MPG shows 8GB dimms have 15% better bandwidth
NO you don't need three 8GB DIMMs, you can go with two.
Currently Being ModeratedAug 6, 2011 8:14 AM (in response to The hatter)
From what I understood, you can't mix anything with the 8gb DIMMs. But the 4gb ones, it doesn't say anything about. I assumed I could keep one of my old 1gbs around to make 13, if I went that direction? Is that not correct?
I'm having trouble deciding. Two 8s would cost a lot more than three 4s, and I'm not sure I'll ever need more than 12 (or 13) gb for the life of this computer.
Probably end up flipping a coin or something..
Currently Being ModeratedAug 6, 2011 9:14 AM (in response to Zach Whittaker)
Yes, you can. Check out this thread from some one who has done something simliar with your machine and ram.
Currently Being ModeratedAug 6, 2011 9:39 AM (in response to AppleandtheMan)

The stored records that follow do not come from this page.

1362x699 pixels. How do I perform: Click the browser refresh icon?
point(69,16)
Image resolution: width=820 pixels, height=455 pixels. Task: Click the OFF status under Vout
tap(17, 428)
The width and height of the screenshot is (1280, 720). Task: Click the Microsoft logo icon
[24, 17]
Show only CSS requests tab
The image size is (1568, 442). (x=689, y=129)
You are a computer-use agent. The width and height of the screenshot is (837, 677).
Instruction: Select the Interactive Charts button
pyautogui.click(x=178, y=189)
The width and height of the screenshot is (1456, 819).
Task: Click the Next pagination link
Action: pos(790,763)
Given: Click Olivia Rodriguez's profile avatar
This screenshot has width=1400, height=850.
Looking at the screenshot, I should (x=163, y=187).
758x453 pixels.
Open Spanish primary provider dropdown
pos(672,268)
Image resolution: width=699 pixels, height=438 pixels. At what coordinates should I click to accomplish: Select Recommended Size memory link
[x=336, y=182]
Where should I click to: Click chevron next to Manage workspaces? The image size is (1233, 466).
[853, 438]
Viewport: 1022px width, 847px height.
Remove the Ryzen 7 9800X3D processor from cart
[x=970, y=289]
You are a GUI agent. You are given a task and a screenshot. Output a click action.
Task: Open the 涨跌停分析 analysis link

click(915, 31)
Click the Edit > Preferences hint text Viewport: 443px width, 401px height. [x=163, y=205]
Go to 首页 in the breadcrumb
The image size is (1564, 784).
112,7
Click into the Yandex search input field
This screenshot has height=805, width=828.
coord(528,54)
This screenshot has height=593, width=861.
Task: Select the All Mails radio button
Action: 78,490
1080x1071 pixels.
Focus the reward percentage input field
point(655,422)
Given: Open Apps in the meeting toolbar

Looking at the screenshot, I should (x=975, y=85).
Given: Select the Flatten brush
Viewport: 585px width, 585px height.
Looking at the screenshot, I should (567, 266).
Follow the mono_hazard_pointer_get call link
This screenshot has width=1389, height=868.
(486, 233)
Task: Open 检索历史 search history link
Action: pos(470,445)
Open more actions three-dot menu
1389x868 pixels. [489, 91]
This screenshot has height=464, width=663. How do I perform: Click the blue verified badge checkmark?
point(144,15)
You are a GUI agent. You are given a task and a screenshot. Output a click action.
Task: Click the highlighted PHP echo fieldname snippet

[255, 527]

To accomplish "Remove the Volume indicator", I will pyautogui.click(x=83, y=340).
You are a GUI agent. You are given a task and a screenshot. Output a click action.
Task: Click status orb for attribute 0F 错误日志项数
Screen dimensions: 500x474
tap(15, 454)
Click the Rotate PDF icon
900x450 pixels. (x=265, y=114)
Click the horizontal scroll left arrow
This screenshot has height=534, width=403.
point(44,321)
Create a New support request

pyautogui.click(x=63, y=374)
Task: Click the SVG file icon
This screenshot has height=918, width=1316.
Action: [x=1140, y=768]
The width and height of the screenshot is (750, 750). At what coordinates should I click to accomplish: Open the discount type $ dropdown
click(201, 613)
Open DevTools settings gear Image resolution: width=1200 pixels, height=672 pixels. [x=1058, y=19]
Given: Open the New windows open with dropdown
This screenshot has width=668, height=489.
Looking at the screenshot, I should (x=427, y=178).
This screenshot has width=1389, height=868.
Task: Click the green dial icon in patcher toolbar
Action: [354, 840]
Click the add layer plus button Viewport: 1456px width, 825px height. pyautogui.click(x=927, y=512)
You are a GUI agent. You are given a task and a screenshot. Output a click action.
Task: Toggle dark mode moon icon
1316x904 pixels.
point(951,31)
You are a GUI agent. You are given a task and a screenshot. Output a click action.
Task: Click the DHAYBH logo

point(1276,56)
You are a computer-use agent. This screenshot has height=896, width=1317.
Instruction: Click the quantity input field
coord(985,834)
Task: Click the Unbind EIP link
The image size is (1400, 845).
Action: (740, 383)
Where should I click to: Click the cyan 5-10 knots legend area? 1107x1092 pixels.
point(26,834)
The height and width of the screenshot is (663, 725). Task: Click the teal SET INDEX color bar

Just to add a bit more clarity in terms of why it's optimum to use the triple channel more, or 3 of the same dimms in the first 3 slots, see below,
You may have noticed that Apple only populates the first three DIMM slots for each processor, even though there are four available memory slots per processor. This ensures the best memory performance. Each processor in the Mac Pro has three memory channels. Slots 1 and 2 are each connected to their own memory channel; slots 3 and 4 share the remaining memory channel. If slots 3 and 4 are both populated with RAM, the third memory channel must service both slots, thus reducing its memory bandwidth.
For best performance, try to populate only the first 3 DIMM slots.
Currently Being ModeratedAug 6, 2011 9:42 AM (in response to Zach Whittaker)
4 DIMM slots, 3 x 4GB
I don't see 1GB making enough improvement to warry keeping it.
OWC rebate isn't that much on Apple OEM RAM but they do buy back.
2 x 8GB does have benefit and leave you open to more later if needed.
Graphics means more can be done and cached into memory.
Yes 1-2-4GB DIMMs can be kept together.
4 x 2GB for the lightest uses.
Memory prices have been sliding down, they peaked a year ago.
No idea if you have pageouts, what apps, intended uses, or what you expect or will accept, but I always wait and then don't go down the penny-wise but pound-foolish road and having to redo.
No way to know though what future pricing will be.
I think MPG has enough about Mac Pro and memory.
Currently Being ModeratedAug 8, 2011 6:54 PM (in response to The hatter)
I'll buy 2 8gb DIMMs, I think. Thanks everyone. Also, the "two helpful answers" limit should be more clearly stated somewhere.
Last question, just for clarification- In my model machine, I can use 1333 MHz RAM. It will function absolutely properly at 1066 MHz, but won't run at 1333. True?
Currently Being ModeratedAug 8, 2011 7:34 PM (in response to Zach Whittaker)
Yes it'll run at 1066 Mhz and not at 1333 Mhz. You also won't have any problems.